Pipelines

Pipelines are how you give shape to work that unfolds over time.

They are designed for teams managing projects tied to real places. Every project in a pipeline is anchored to a pin. That means every deal, build, rollout or installation is grounded in location, not floating in a spreadsheet.

Pipelines are available on Team+ and Team Pro plans. There is no limit to how many you can create, or how many stages they contain.

What a pipeline really represents

A pipeline is not just a board of columns. It is a defined workflow.

Each pipeline is made up of stages that reflect how your work progresses. Within each stage sit projects. Every project is tied to a specific pin.

The pin holds the permanent record of the place.

The project represents a defined piece of work happening at that place.

A single location might have multiple projects over time. A refurbishment this year. A service contract next year. A compliance audit later. The pin remains constant. The projects move through their own lifecycle.

A project can only sit in one stage at a time. When it moves forward, the whole team sees that movement immediately.

Designing your stages

Stages are fully customisable. You define the names. You define the order. You choose the colour reference so the flow is visually clear.

You can also set an expected duration for each stage. This is where pipelines become operational rather than decorative. If a project remains in a stage longer than expected, it is flagged. Nothing dramatic. Just a signal that something may need attention.

Over time, this creates discipline without needing constant meetings.

Stages can be reordered at any point. Projects can be dragged between them as work progresses. There are no limits on how many stages you create, which allows your workflow to reflect reality rather than forcing your process into a rigid structure.

What lives inside a project

A project carries its own identity.

  • It has a title.
  • It is tied to a location.
  • It can hold a financial value.
  • It has stage timing.
  • It has comments.
  • It accumulates activity.

The financial value belongs to the project, not the pin. That distinction matters. A location may host multiple commercial engagements over time, and each one should stand on its own.

When you open a project, you see more than a card. You see its timeline. You see visits that took place while that project was active. You see tasks that were completed. You see how the work progressed at that site during the life of the project.

It becomes a record, not just a status update.

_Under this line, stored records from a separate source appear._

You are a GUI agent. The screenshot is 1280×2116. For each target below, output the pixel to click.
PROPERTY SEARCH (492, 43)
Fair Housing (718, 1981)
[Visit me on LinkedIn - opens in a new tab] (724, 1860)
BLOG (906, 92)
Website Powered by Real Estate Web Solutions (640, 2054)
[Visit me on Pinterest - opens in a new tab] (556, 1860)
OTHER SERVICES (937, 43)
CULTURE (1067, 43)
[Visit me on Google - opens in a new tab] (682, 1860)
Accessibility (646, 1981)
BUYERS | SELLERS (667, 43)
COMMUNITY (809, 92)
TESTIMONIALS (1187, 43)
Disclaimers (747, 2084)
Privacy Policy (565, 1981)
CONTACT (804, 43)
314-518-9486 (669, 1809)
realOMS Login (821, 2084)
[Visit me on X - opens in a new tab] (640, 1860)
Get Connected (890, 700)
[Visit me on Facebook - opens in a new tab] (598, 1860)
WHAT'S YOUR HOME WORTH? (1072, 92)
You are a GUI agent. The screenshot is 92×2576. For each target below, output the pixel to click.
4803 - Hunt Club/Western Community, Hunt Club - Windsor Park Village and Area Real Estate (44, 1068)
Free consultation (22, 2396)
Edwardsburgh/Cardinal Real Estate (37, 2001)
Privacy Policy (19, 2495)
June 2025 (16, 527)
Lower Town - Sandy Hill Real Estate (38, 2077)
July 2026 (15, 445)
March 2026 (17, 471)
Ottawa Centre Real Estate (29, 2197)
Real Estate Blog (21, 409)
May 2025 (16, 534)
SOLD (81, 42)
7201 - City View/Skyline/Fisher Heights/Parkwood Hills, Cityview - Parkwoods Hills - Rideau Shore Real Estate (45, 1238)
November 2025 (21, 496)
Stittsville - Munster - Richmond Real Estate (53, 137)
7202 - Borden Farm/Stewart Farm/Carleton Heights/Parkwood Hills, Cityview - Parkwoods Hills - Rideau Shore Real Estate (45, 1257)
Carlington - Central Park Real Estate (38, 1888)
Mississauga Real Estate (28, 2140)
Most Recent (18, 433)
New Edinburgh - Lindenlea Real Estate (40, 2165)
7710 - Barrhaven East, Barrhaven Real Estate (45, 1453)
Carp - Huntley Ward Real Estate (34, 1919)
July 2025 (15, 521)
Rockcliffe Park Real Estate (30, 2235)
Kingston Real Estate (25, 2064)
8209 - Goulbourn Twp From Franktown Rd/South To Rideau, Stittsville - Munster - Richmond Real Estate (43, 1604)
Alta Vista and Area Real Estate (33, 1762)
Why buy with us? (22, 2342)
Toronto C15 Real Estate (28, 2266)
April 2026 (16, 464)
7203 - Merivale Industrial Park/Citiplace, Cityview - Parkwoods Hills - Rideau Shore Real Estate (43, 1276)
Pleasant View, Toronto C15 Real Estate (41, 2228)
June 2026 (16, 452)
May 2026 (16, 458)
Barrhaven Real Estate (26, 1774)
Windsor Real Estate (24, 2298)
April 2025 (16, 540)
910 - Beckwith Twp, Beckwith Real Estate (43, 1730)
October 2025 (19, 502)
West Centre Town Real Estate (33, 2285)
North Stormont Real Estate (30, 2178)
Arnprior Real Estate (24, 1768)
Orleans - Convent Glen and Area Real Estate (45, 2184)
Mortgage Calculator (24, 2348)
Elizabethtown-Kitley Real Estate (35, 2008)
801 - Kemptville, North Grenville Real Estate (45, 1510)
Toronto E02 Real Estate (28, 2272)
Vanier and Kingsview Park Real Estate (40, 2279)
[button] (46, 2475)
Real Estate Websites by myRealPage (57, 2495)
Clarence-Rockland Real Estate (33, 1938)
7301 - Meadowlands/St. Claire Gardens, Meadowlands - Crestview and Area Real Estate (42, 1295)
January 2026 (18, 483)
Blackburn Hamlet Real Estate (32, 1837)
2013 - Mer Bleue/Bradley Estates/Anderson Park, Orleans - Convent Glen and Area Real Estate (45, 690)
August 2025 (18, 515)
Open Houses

Movement creates visibility

The power of pipelines is not in the columns. It is in the movement.

When a project shifts stage, the totals update. Stage values recalculate. Overdue indicators adjust. The timeline reflects the change. The team sees progress in real time.

You can see the combined value of each stage, and the total value across the pipeline. This helps you understand where commercial weight sits in your workflow. Are most projects stuck early? Are high-value engagements concentrated in one phase? The board shows you without needing additional reporting.

Over time, patterns become visible.

How pipelines connect to the rest of the system

Pipelines do not replace pins. They depend on them.

Every project is anchored to a place. That means:

  • Visits logged at that location are visible.
  • Tasks assigned at that site are visible.
  • Notes and comments accumulate.
  • Routes can include the project location.
  • Edit history is preserved.

The pipeline organises progression.

The pin preserves reality.

This separation keeps your long-term location data clean while allowing structured work to move independently.

Permissions and collaboration

Pipelines live inside a workspace. Workspace admins control who can create, edit or move projects. This ensures pipelines remain collaborative while still governed.

As teams grow, this becomes essential. Not everyone needs to restructure stages. Not everyone needs to delete projects. Control can be applied where needed.

Reporting and what comes next

Today, pipelines allow you to see stage totals, combined values and overdue timing. You can generate reports and build routes directly from projects.

Reporting and analytics will continue to evolve based on how teams actually use pipelines. The aim is not to overwhelm with metrics, but to surface the signals that genuinely improve decision-making.

When to use a pipeline

Use a pipeline when work moves through defined phases.

  • If something progresses from enquiry to proposal to delivery, a pipeline makes sense.
  • If something requires structured oversight across locations, a pipeline adds clarity.
  • If you simply need to categorise places, use tags.
  • If you need to define geographic ownership, use territories.
  • If you need to manage progression over time, use pipelines.

In essence

Pipelines bring progression to place.

They allow projects to move through structured stages while remaining tied to the physical world. They make commercial value visible. They highlight delays early. They create accountability without complexity.

Location remains the backbone. Pipelines provide the flow.